Sun Yat-sen University (China) Prof. Peizhen Zhang And Prof. Yu Zhou’s Research Group Reported New Progress On The Strain Accumulation And Earthquake Potential Along The Yushu-Ganzi-Xianshuihe Fault System

The 900-km-long Yushu-Ganzi-Xianshuihe fault system in eastern Tibet is one of the world’s most seismically active fault systems. It has hosted 12 M > 7 earthquakes since the 18th century, and its future seismic risk has been the subject of extensive research over the past two decades. Besides, the Yushu-Ganzi-Xianshuihe fault system serves as a boundary that separates the Bayan Har and Qiangtang/Chuandian blocks (Fig. 1); its kinematics provides vital information for understanding the tectonics of the central eastern plateau. Many researchers have carried out detailed investigations into historical earthquake ruptures and fault slip rates, but geological studies that are based on a few field sites are insufficient for quantifying strain accumulation and seismic potential along its entire 900-km length. Previous studies have hinted that the western segment (i.e. the Yushu-Ganzi fault) of the fault system differs largely from its eastern segment (i.e. the Xianshuihe fault) in strain accumulation and release. Yet, its origin remains unknown.

In a study led by Prof. Peizhen Zhang, Prof. Yu Zhou and PhD student Xin Qiao from the School of Earth Sciences and Engineering at Sun Yat-sen University, they use high-resolution Sentinel-1 InSAR velocities to map the present-day deformation along the fault system, aiming to explore the above-mentioned questions.
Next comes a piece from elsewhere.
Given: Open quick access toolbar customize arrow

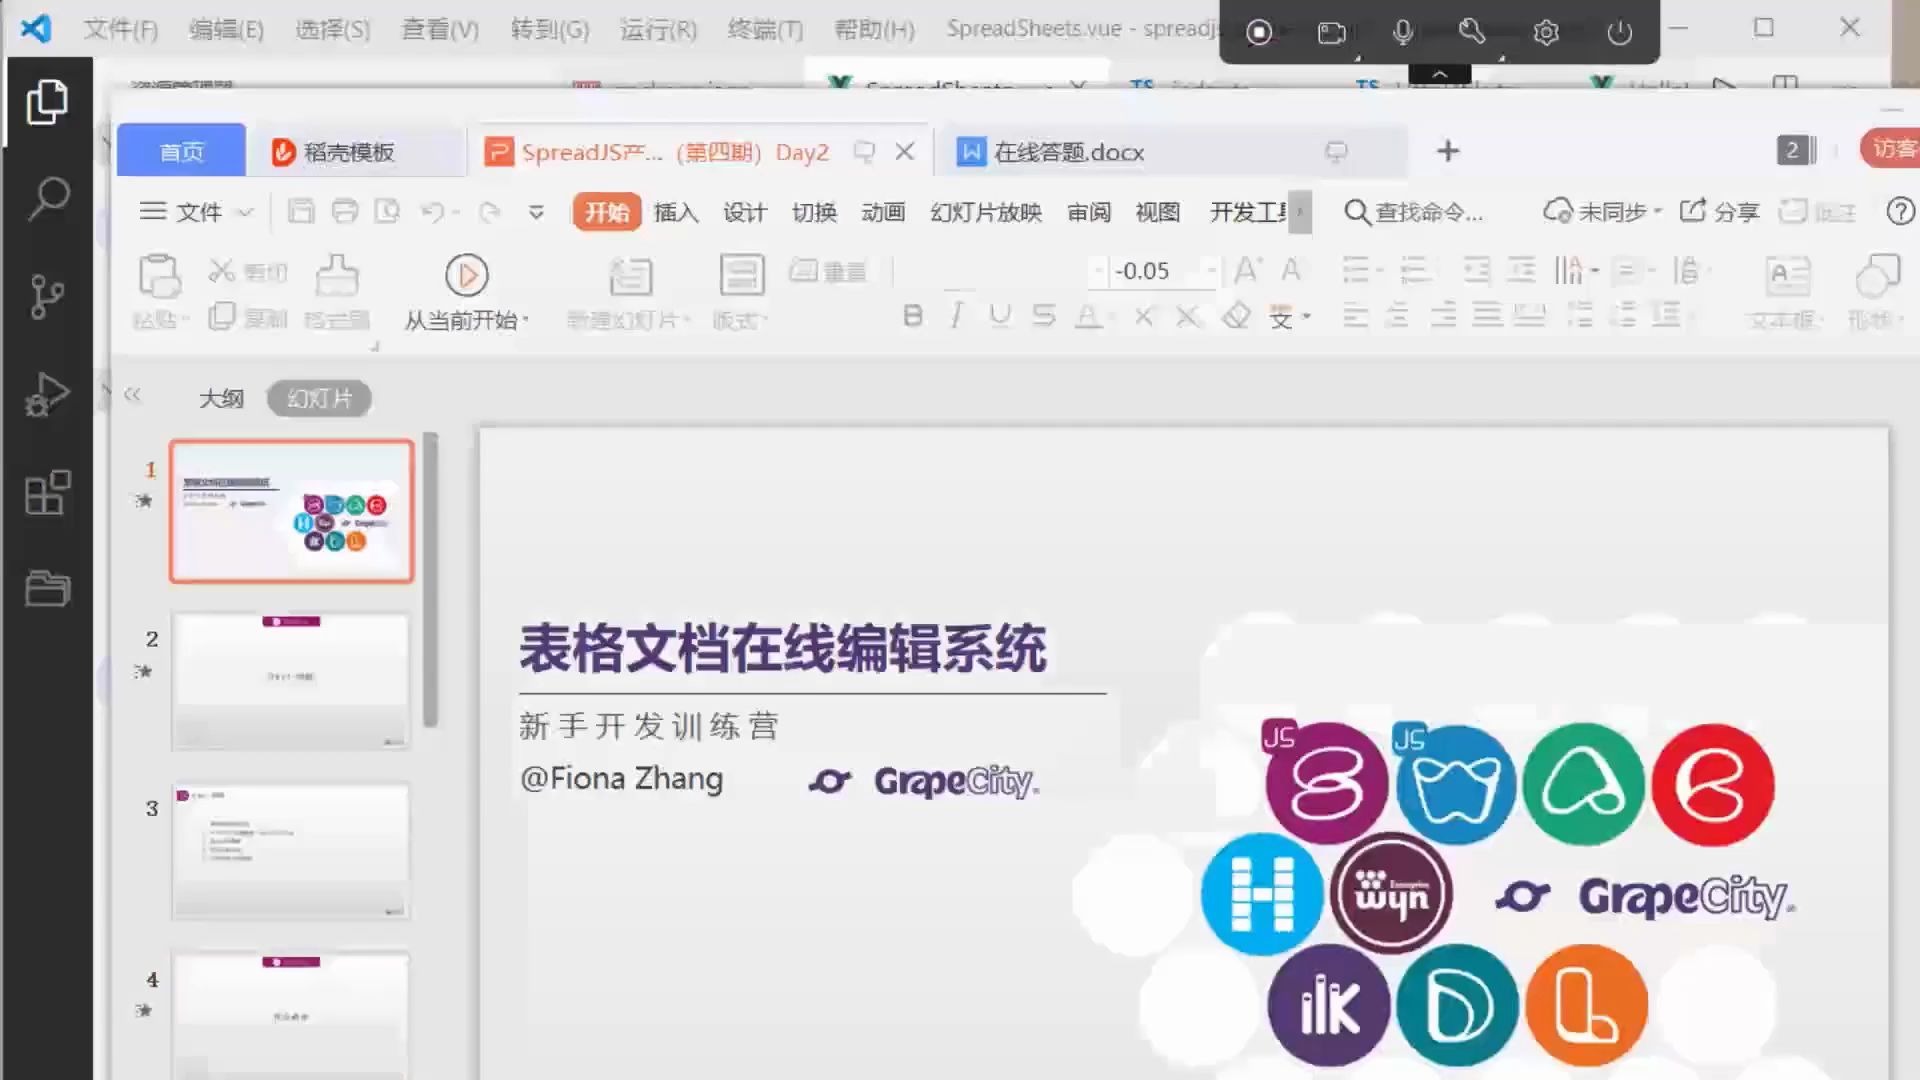Looking at the screenshot, I should click(536, 212).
They first derive a complete deformation map (Fig. 2), based on which they solve for fault kinematic parameters including slip rate, locking depth and dip angle using a Bayesian Markov Chain Monte Carlo inversion approach. Slip rate on the Dangjiang-Yushu-Ganzi fault is consistently 5–6 mm/yr, only half of that on the Xianshuihe fault (Fig. 3). This rate difference originates from nonuniform deformation mechanism within the Bayan Har block (Fig. 3), with the western part of the block deforming more rigidly than the eastern part. Both historical and modern earthquake catalogues show that the western fault segment has only recorded M > 7 earthquakes whereas the eastern segment has seen many small-to-moderate ruptures in addition to large earthquakes. These observations imply that the western fault segment may be more structurally mature than the eastern segment (Fig. 4): the more mature Yushu-Ganzi fault tends to generate large earthquakes with greater coseismic slips at faster speeds such as the 2010 Yushu earthquake, whereas the Xianshuihe fault tends to generate more frequent and smaller-magnitude earthquakes due to discrete asperities with larger gaps and higher strength of barriers between them, such as the 2014 Kangding and 2022 Luding earthquakes.

They also calculate the seismic moment deficits along the fault system (Fig. 5) and find that several segments, e.g. the Dangjiang fault and the Manigange segment of the Ganzi fault, have accumulated a large seismic moment (equates to an Mw > 7 earthquake) since the last major event. In addition, because the eastern part of the fault system is relatively more immature, which means that it is easier to break in smaller-magnitude (Mw < 7) earthquakes, special attention is needed for seismic monitoring. This study has been recently published in Earth and Planetary Science Letters by Xin Qiao, Yu Zhou, Peizhen Zhang, entitled “Along-strike variation in fault structural maturity and seismic moment deficits on the Yushu-Ganzi-Xianshuihe fault system revealed by strain accumulation and regional seismicity”. This work was supported by the Second Tibetan Plateau Scientific Expedition and Research Program (STEP) (2019QZKK0901), National Natural Science Foundation of China (41874020), Guangdong Province Introduced Innovative R&D Team of Geological Processes and Natural Disasters around the South China Sea (2016ZT06N331) and Deep Earth Exploration and Resource Environment (2017ZT07Z066).